In her hospital bed Alexandra Sanders wakes from fright, her dream holiday turned nightmare, trying to piece together memories of what happened to the satisfaction of Detective Peterson of the Maui Police Department. A trip to Kilahuna, an island off the north east coast of Hawaii, it is home to “the Resort,” an abandoned and supposedly haunted luxury hotel complex, Lex’s friends Chris, Bree and Sam having made the arrangements as a birthday surprise to help her research the book she is pitching.

Described as the site of “bizarre and inexplicable events” principally centred around Room 306, they are ascribed to “the Half-Face Girl,” and dropped by helicopter piloted by the obligatory herald of doom the friends must hike to the Resort, conduct their investigation, then make their way to the settlement on the south side of Kilahuna in only six hours in order to catch the boat off the island, but without maps, compass or any survival instinct, they are easy prey for the vengeful spirit of the island.

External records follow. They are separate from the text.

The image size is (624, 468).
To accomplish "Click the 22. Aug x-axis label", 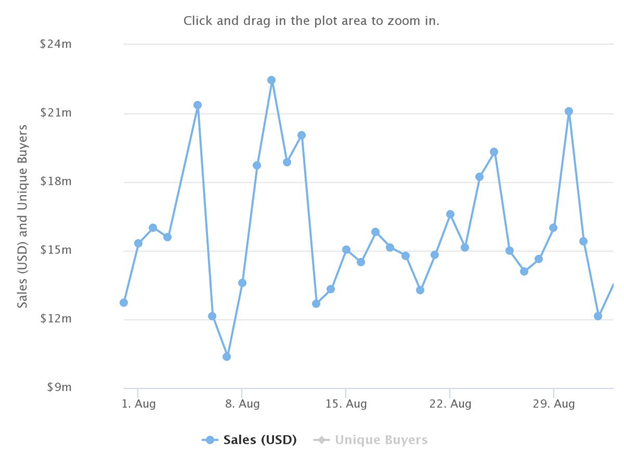I will [x=450, y=404].
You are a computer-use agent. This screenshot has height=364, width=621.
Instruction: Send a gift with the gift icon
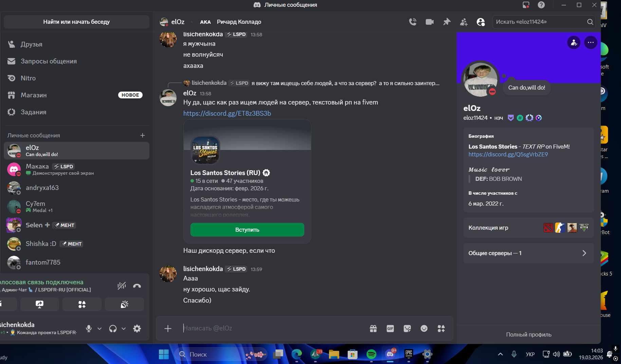point(373,328)
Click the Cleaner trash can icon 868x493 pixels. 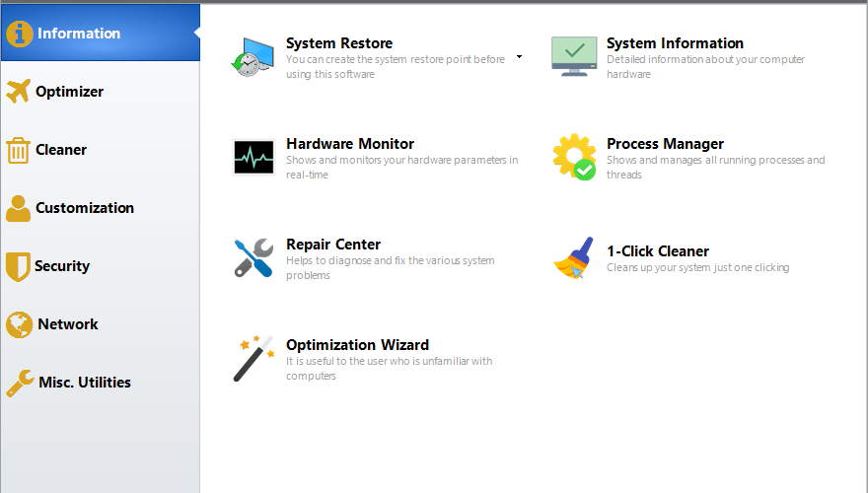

Rushed into production when writer/director Taylor Chien heard of the principal location only three months before it was scheduled to be demolished, The Resort is absent any deeper ambition than to exist, a horror movie without a single original idea or clever executed moment, perhaps a holiday in the sun for the performers but failing to use the stunning locations to the best advantage, the decaying corridors of the hotel shabby rather than sinister.

Apparently operating on the hope that repeatedly stating that something is scary will by default actually make it scary, The Resort plays like a one note Hallowe’en fright ride with special effects to match, the hospital framing story serving little purpose other than to stretch the running time which, despite only clocking in at seventy minutes minus titles, struggles to justify even that much while the cast are hard pressed to build flesh on the skeletal script.

Built around Bianca Haase as Lex, she is a writer who takes no notes, who drops her backpack in the cursed Room 306 while pouting for photos then blames her boyfriend for not picking up after her; as Chris, Brock O’Hurn is good natured but pushed to the background while the others bicker, his near silence at least preferable to Michelle Randolph’s airheaded Bree, interested only in selfies, or the persistently annoying Sam, played by Michael Vlamis as a hyperactive manchild.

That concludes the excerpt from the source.